Machine learning and natural language processing for the early detection of potential mental disorders among school-age children: a prospective birth cohort study
Journal:
medRxiv
Published Date:
Jan 1, 2025
Abstract
Early detection of childhood mental health disorders remains challenging due to gaps in current screening approaches that lack sensitivity to subtle psychological indicators and rely heavily on observable behaviors. We investigated whether integrating machine learning with natural language processing of children’s written expressions could enhance early detection of potential mental disorders among school-age children. This prospective birth cohort study used National Child Development Study (NCDS) data, analyzing 8,981 children born in 1958 in the United Kingdom.

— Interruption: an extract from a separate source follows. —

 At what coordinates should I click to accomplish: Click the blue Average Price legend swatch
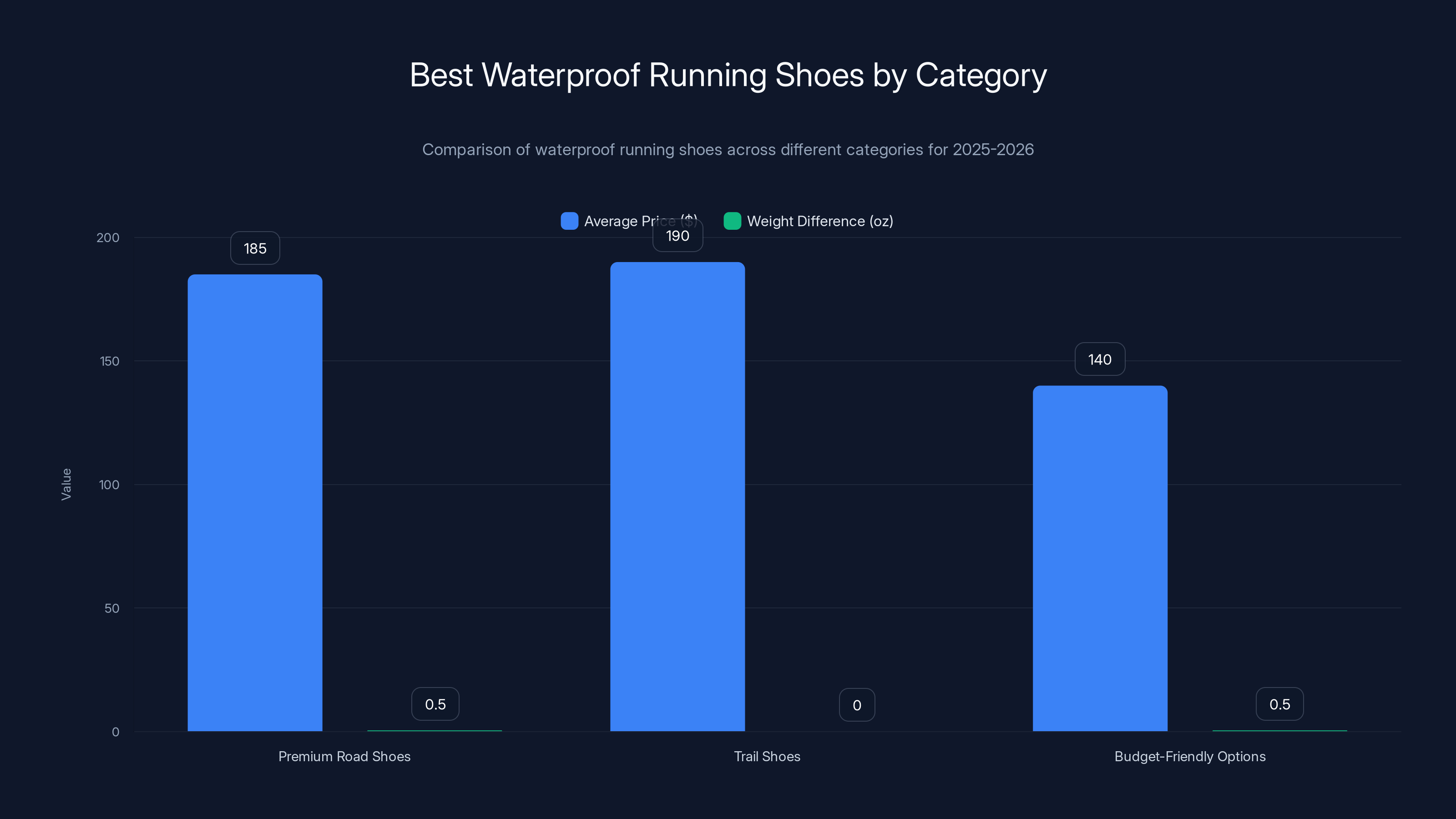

Mental health outcomes were assessed using the Bristol Social Adjustment Guide (BSAG) and Rutter A Scale at age 11, with cases defined by scores above 95th and 90th percentiles. Predictive models combined traditional risk factors with natural language features extracted from children’s essays describing their imagined future at age 25. We developed eight machine learning models using various predictor combinations, evaluating performance through receiver operating characteristic (ROC) values. Using BSAG 95th percentile threshold, models combining top five selected variables with essay features achieved significantly higher predictive capability (ROC:0.77, 95%CI:0.71-0.83) compared to models using all variables (ROC:0.70, 95%CI:0.63-0.76) or essay features alone (ROC:0.67, 95%CI:0.60-0.74). At 90th percentile threshold, this integrated approach showed similar improvement (ROC:0.81, 95%CI:0.78-0.85). Key predictors included gestational length, maternal parity, parental age, residential characteristics, parental engagement metrics, and children’s BMI. Sensitivity analyses using Rutter A Scale confirmed these findings. Combining machine learning with natural language processing of children’s future-oriented essays offers a promising approach for early detection of childhood mental health disorders. This integrated screening method could facilitate more timely intervention, though validation in contemporary populations is needed before clinical implementation.